All is not lost, Deborah Bradshaw’s stellar sellout offerings will continue as academic programming would not be impacted. Scheduled for a November debut, Bradshaw’s production of Godspell is sure to dazzle audiences, with its messages of kindness, love and peace and a parade of hits like “Day by Day” and “Learn Your Lessons Well.”
However, she will do so without support of Assistant Director of Theater Programming, Christopher Totora, who served as Technical Director since 2004. Totora will continue his career as Technical Director at the Mandell Theater in Philadelphia. The decision to place future programs on hiatus was made in conjunction with Totora’s departure by campus administrators, however, the program has been in jeopardy for several years now as programming failed to make a profit. Continual decline in enrollment, annual shortfalls in budget for the performing arts, lack of awareness; the program was already primed for the chopping block. Running a skeleton crew of volunteers and part-time staff the program was left with no fat to trim to stay afloat, despite departures from the box office manager and Totora.

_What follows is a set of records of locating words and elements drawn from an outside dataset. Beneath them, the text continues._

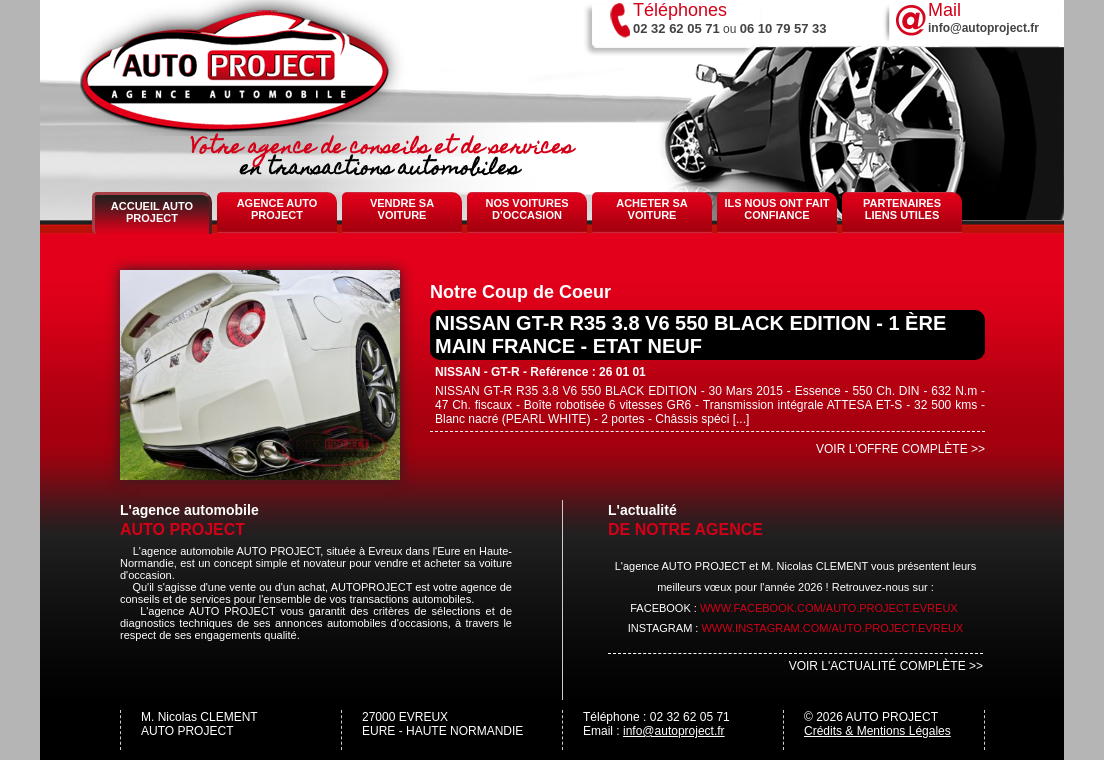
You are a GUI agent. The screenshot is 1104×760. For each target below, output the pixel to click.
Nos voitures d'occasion (526, 209)
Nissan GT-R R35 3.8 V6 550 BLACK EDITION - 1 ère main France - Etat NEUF (690, 334)
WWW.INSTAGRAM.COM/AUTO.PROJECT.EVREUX (832, 628)
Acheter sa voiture (652, 209)
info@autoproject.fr (674, 731)
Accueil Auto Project (152, 212)
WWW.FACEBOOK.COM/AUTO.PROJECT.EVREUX (829, 608)
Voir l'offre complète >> (900, 449)
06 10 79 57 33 (783, 28)
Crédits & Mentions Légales (877, 731)
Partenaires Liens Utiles (902, 209)
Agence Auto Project (277, 209)
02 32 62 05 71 (676, 28)
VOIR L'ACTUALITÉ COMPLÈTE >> (886, 666)
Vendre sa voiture (402, 209)
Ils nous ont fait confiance (776, 209)
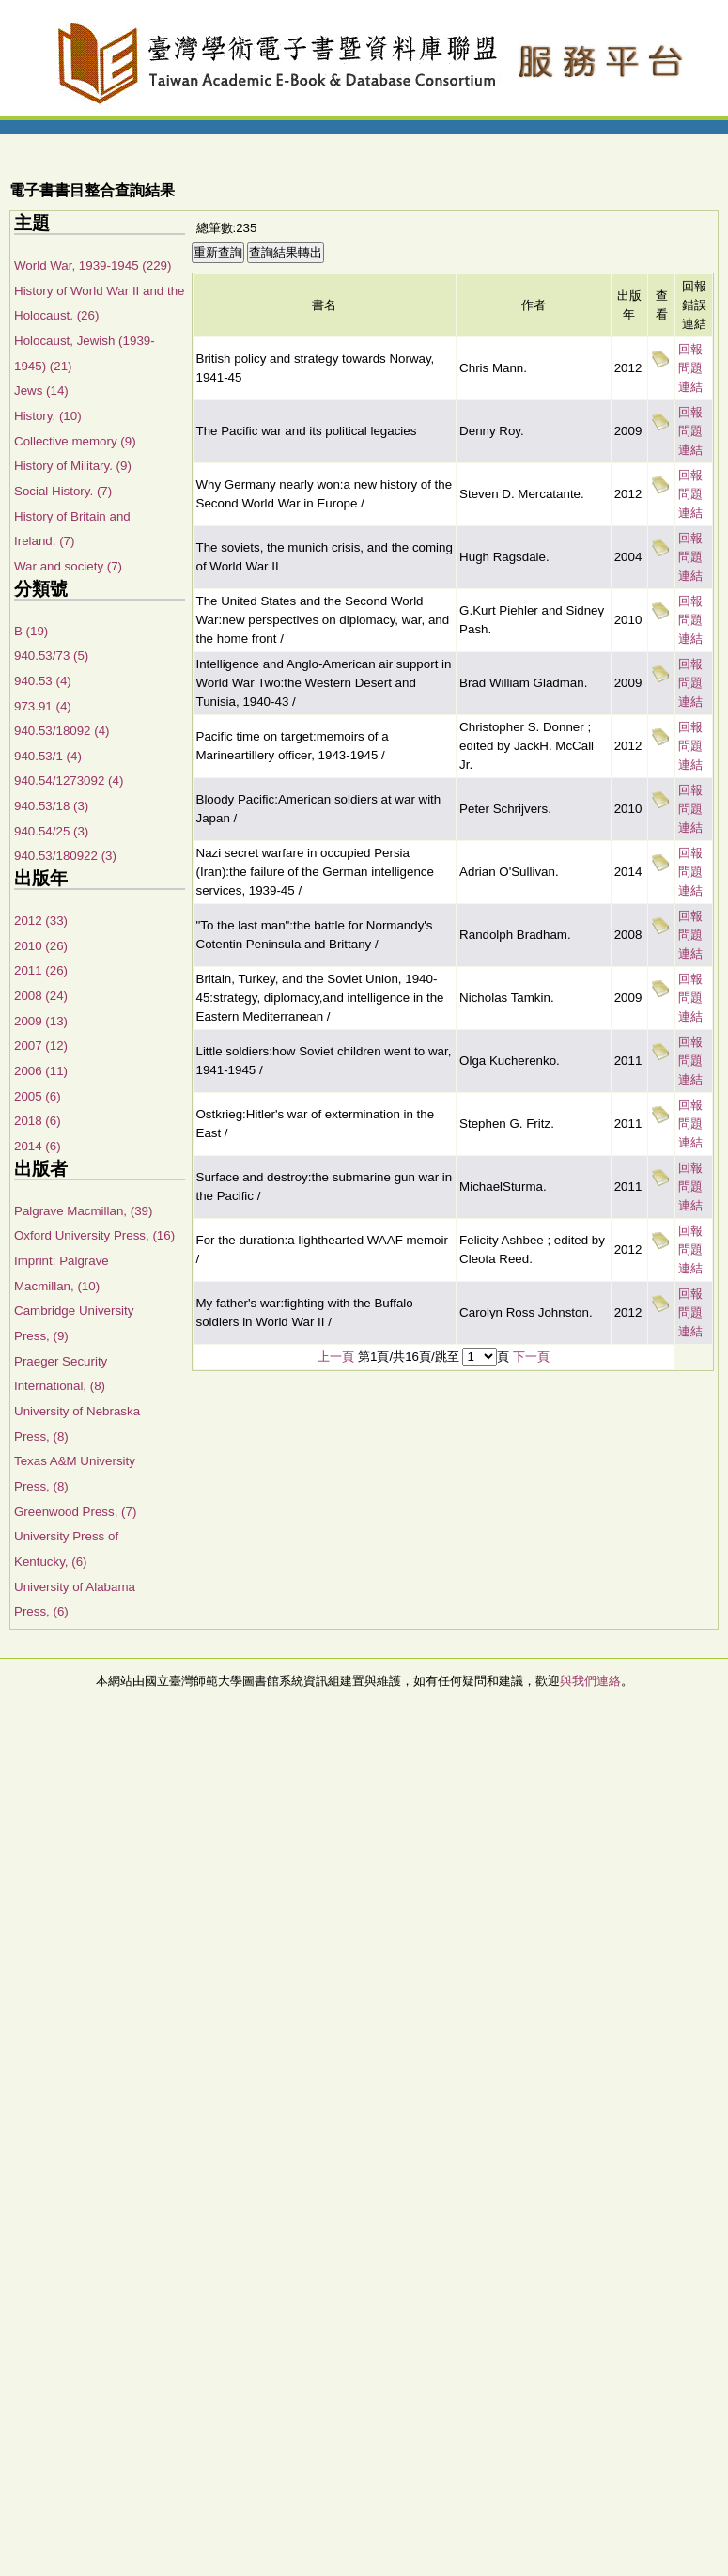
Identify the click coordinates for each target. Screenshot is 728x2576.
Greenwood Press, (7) (75, 1512)
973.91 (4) (42, 706)
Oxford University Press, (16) (94, 1235)
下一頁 (531, 1357)
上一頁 (336, 1357)
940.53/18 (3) (51, 806)
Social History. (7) (63, 491)
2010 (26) (41, 946)
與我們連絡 (590, 1681)
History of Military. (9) (73, 466)
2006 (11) (41, 1071)
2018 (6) (37, 1121)
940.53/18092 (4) (62, 731)
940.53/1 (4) (48, 756)
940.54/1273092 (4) (68, 780)
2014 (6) (37, 1146)
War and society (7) (68, 566)
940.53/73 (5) (51, 655)
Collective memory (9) (75, 441)
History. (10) (48, 416)
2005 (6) (37, 1096)
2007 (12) (41, 1045)
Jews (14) (41, 390)
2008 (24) (41, 996)
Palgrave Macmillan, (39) (83, 1211)
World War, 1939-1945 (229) (92, 265)
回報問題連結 (690, 368)
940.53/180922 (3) (65, 856)
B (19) (31, 631)
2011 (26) (41, 970)
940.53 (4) (42, 681)
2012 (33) (41, 920)
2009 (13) (41, 1021)
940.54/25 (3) (51, 831)
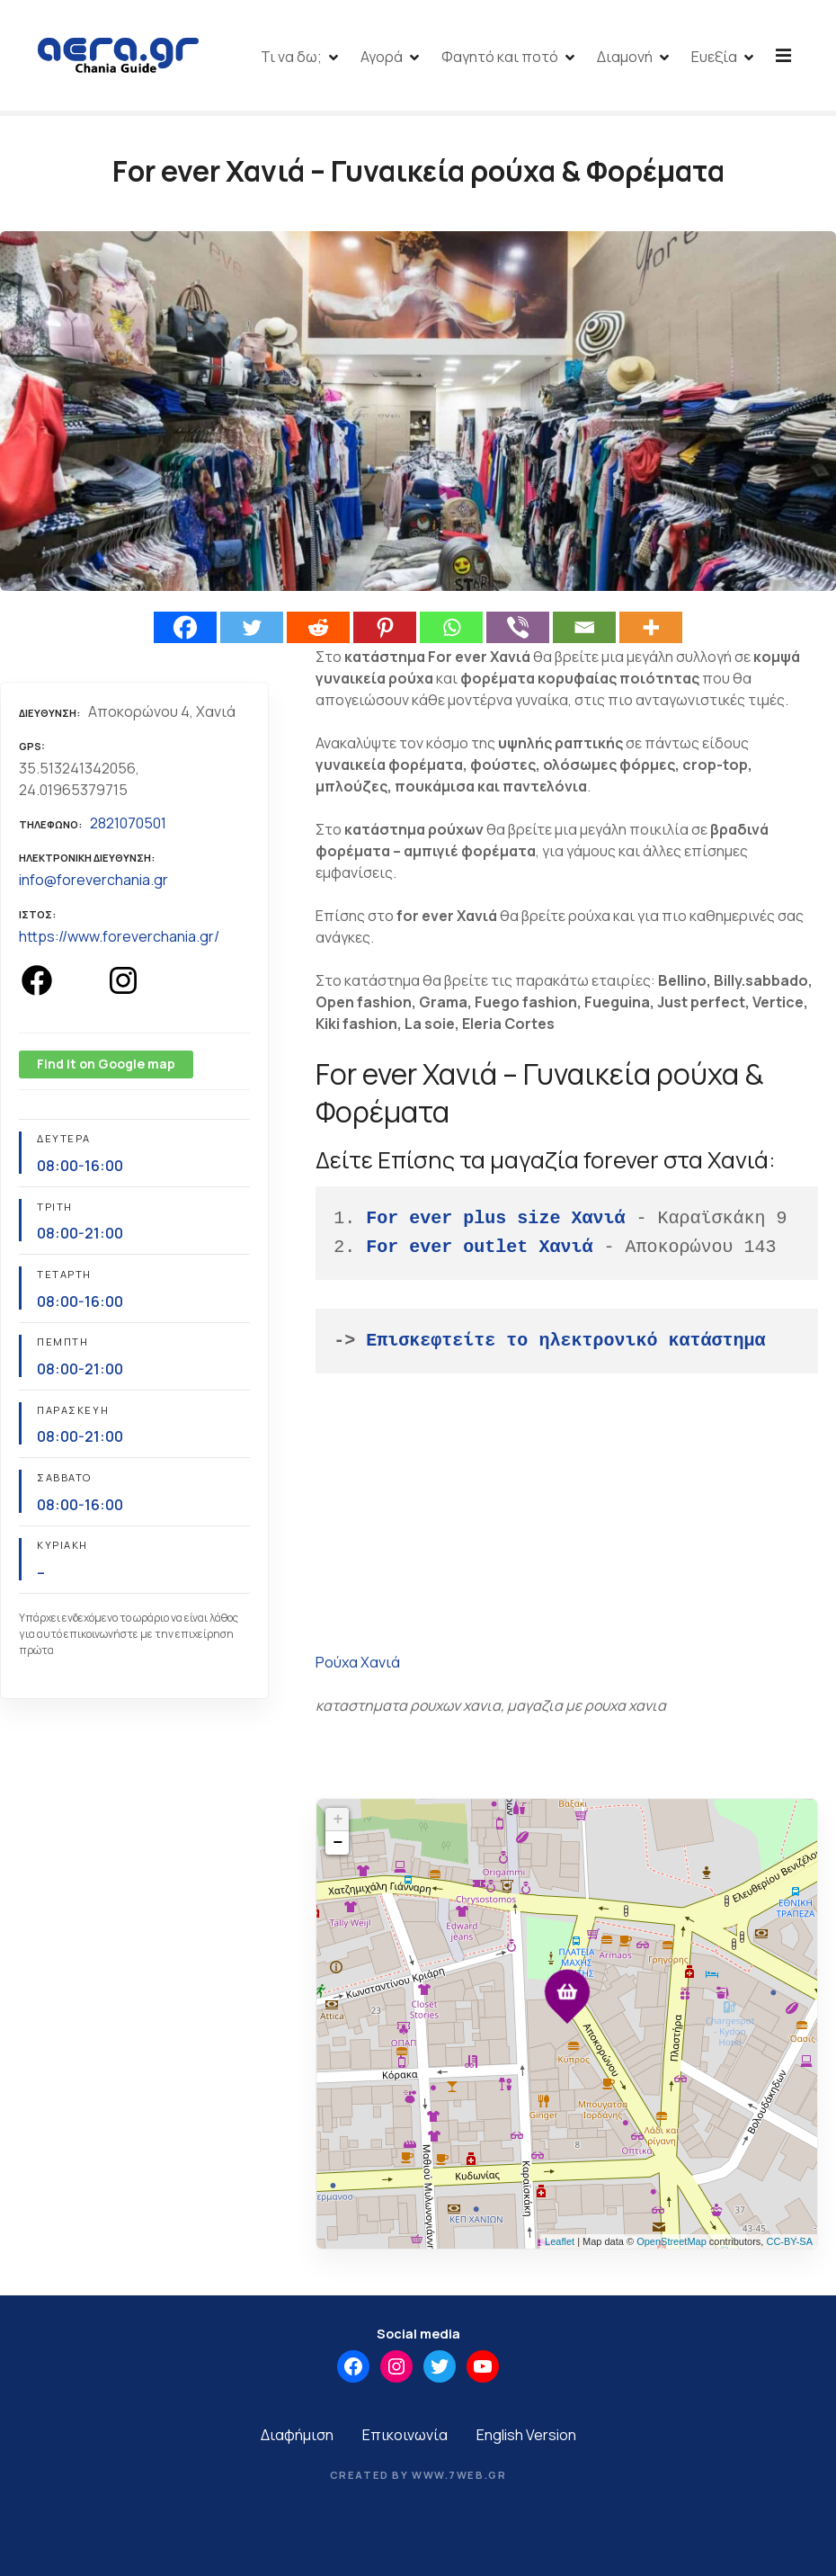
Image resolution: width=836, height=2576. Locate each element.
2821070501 (128, 826)
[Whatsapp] (451, 631)
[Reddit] (318, 631)
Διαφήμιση (297, 2438)
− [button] (337, 1846)
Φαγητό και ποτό (587, 57)
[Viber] (517, 631)
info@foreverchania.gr (93, 883)
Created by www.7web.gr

Things have changed since the program’s inception 20 years ago. Competition from renovated theaters such as the Levoy in Millville, 8 miles from the Luciano, as well as the renewal of Landis Theater in downtown Vineland act as stiff competition for a theater situated almost equidistant from two rivals.
Also, down the road from the Luciano Theater, is the Cumberland Players, within a short 10 mile radius of the Luciano theater are three competitors vying for limited patron’s attention with similar content.
In a perfect world, an oversaturation of the arts would be seen as a boon and business would be booming, unfortunately things don’t always work out the way they should. As theater managers at Luciano reported difficulty even giving tickets away to patrons.
It’s tough to point toward a single cause for the discontinuation of programming but the lack of public interest could point toward one culprit: limited marketing.
Given limited amount of public attendance and the success of other programs in the area, it would be reasonable to speculate that awareness of the programs existence was limited at best.
The original mission of the theater was to attract people with quality programming who wouldn’t normally visit. Volunteers, working for the theater act as advocates, bringing visitors to campus promoting CCC.
Children were bussed in frequently from schools to experience the wonder of theater. Director of theater programming at the Luciano Theater, Beatrice Hughes, remarked on the impressions of children coming to the theater for the first time; “The doors opened and their expressions were just WOW! before the show even began.”
Hughes mentions how she will miss seeing their cute faces on campus. The program was a great tool to attract younger generations of students to CCC. It showed what they’d have available as they grew, promoting college accessibility through the arts.
The college plans to reevaluate the future of the FPAC program during the 2017-2018 year, to see if there is a new direction it could take.
Without private funders to help buttress the program; as other theater programs in the county have access to, it may be difficult for the college to shoulder the burden of operating the theater alone, leaving the future of the College’s theater program unknown.